START Reading passage
In any given year, Sarasota County has between three and five cases of hepatitis A. So far in 2019, there have been 17. “If it holds true to what we’re seeing in other places, we expect to see more,” says epidemiologist Michael Drennon, the Disease Intervention Program Services Program Manager for the Florida Department of Health (DOH) in Sarasota County.
Larger counties like Pinellas, Pasco and Hillsborough also have been experiencing similar upticks in hepatitis A this year. Officials don’t have a reason for the outbreak, but they’re trying to manage it through education and outreach.
The most susceptible communities, by far, are homeless people and those who abuse drugs—any drugs, not just intravenous. Southern California experienced a similar outbreak that moved through its transient population in 2016.
“Hep A is a fecal/oral virus that shows up in a person’s stool,” says Drennon. “Hand hygiene is key in reducing transmission. The homeless and drug abusers don’t always have access to adequate hygiene, or just aren’t using it.”
END Reading passage
-- Task objective --
Extract the part of the hepatitis A article from "In any given" to "education and outreach.", copying it word for word. The records that come next are separate material, unrelated to the text on hepatitis A.
START Data for analysis
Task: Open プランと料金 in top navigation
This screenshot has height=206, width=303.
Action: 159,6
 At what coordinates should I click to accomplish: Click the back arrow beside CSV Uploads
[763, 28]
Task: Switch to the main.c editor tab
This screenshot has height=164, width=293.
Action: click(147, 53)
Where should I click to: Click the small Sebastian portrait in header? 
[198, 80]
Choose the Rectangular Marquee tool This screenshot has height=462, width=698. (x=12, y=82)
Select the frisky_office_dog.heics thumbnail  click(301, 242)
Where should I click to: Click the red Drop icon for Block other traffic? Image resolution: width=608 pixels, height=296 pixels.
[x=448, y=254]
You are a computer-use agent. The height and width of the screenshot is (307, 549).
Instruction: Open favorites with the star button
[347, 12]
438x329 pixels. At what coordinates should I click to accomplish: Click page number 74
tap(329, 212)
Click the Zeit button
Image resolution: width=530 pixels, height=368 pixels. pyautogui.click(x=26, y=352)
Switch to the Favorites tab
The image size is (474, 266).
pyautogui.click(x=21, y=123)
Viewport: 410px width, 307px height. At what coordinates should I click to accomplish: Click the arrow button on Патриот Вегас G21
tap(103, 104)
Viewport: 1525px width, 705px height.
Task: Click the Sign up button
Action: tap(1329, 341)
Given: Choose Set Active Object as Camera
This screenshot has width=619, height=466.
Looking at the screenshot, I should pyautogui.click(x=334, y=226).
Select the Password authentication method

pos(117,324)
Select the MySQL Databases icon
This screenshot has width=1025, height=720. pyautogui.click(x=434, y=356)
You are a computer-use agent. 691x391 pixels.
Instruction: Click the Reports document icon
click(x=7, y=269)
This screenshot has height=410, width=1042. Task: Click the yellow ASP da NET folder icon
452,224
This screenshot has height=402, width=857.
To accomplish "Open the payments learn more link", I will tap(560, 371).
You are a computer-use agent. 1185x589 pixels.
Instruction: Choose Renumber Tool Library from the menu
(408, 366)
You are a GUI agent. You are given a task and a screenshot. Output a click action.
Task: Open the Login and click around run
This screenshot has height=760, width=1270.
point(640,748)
END Data for analysis
-- Your response --
In any given year, Sarasota County has between three and five cases of hepatitis A. So far in 2019, there have been 17. “If it holds true to what we’re seeing in other places, we expect to see more,” says epidemiologist Michael Drennon, the Disease Intervention Program Services Program Manager for the Florida Department of Health (DOH) in Sarasota County.
Larger counties like Pinellas, Pasco and Hillsborough also have been experiencing similar upticks in hepatitis A this year. Officials don’t have a reason for the outbreak, but they’re trying to manage it through education and outreach.